> THE TASK: What I need is an exact repeat of the lines from the one with "Given: Enable the 自动选择 checkbox" through the end of the listing below. Leave out every picture.

BEGIN

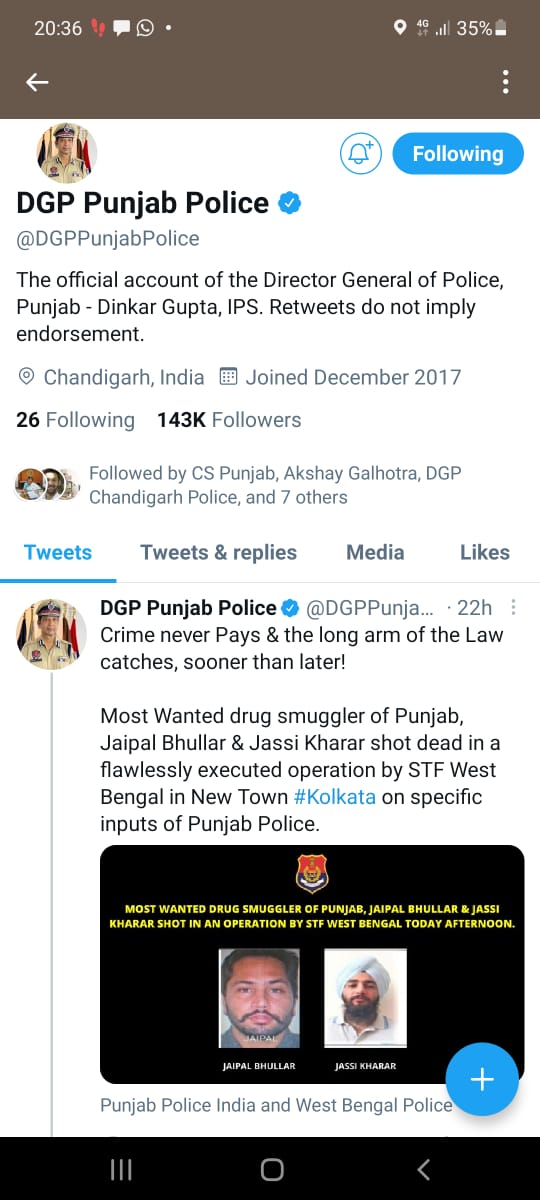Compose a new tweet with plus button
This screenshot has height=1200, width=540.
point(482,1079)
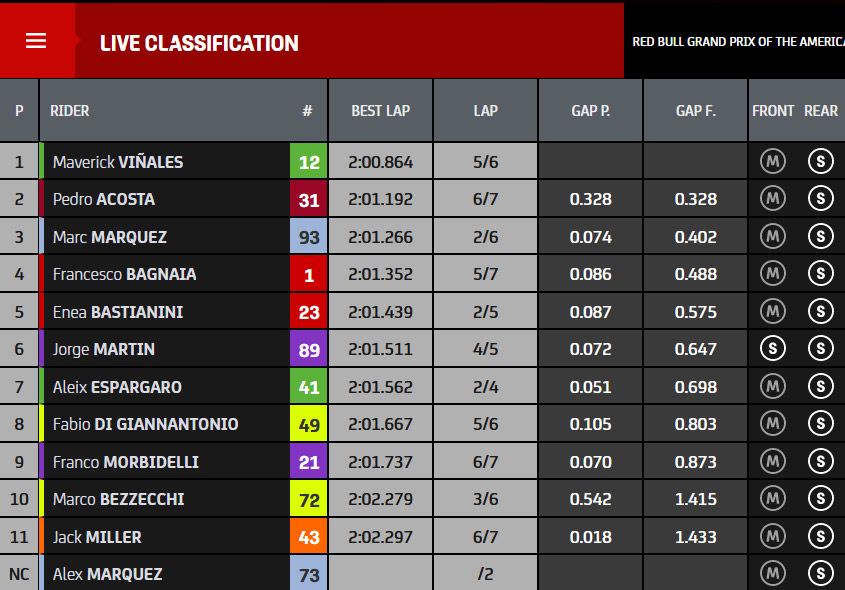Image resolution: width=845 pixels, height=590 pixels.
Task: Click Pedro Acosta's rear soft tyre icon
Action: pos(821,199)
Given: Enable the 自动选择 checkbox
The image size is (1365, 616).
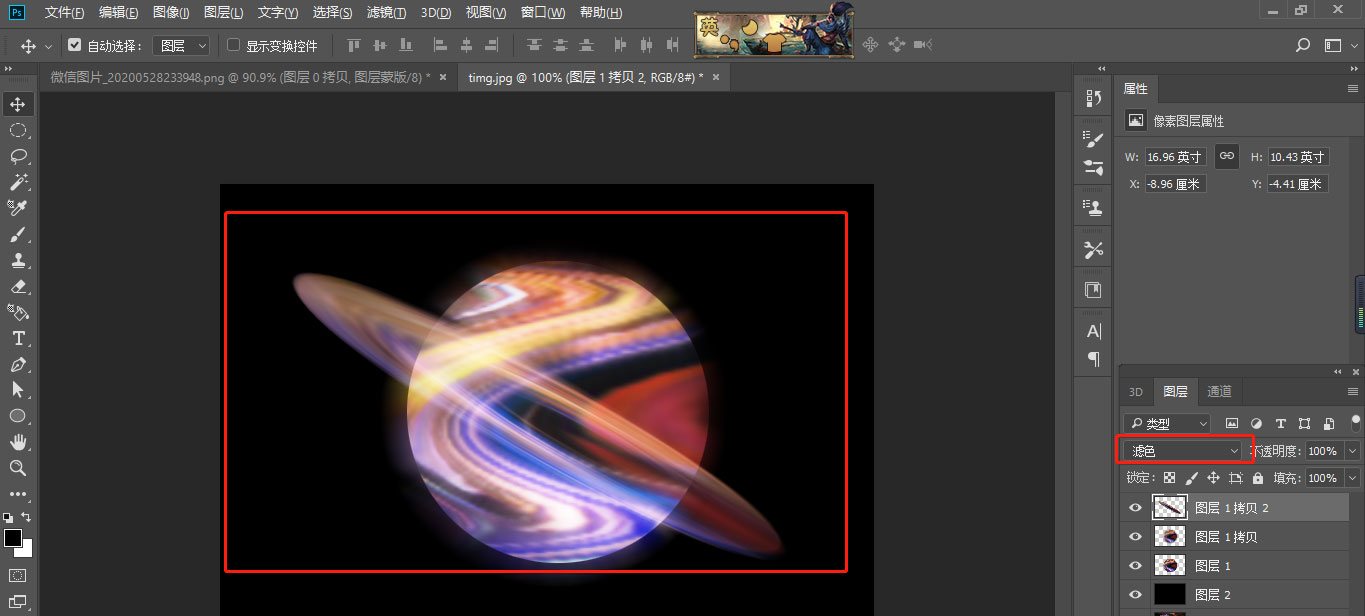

END

> RESULT:
Given: Enable the 自动选择 checkbox
The image size is (1365, 616).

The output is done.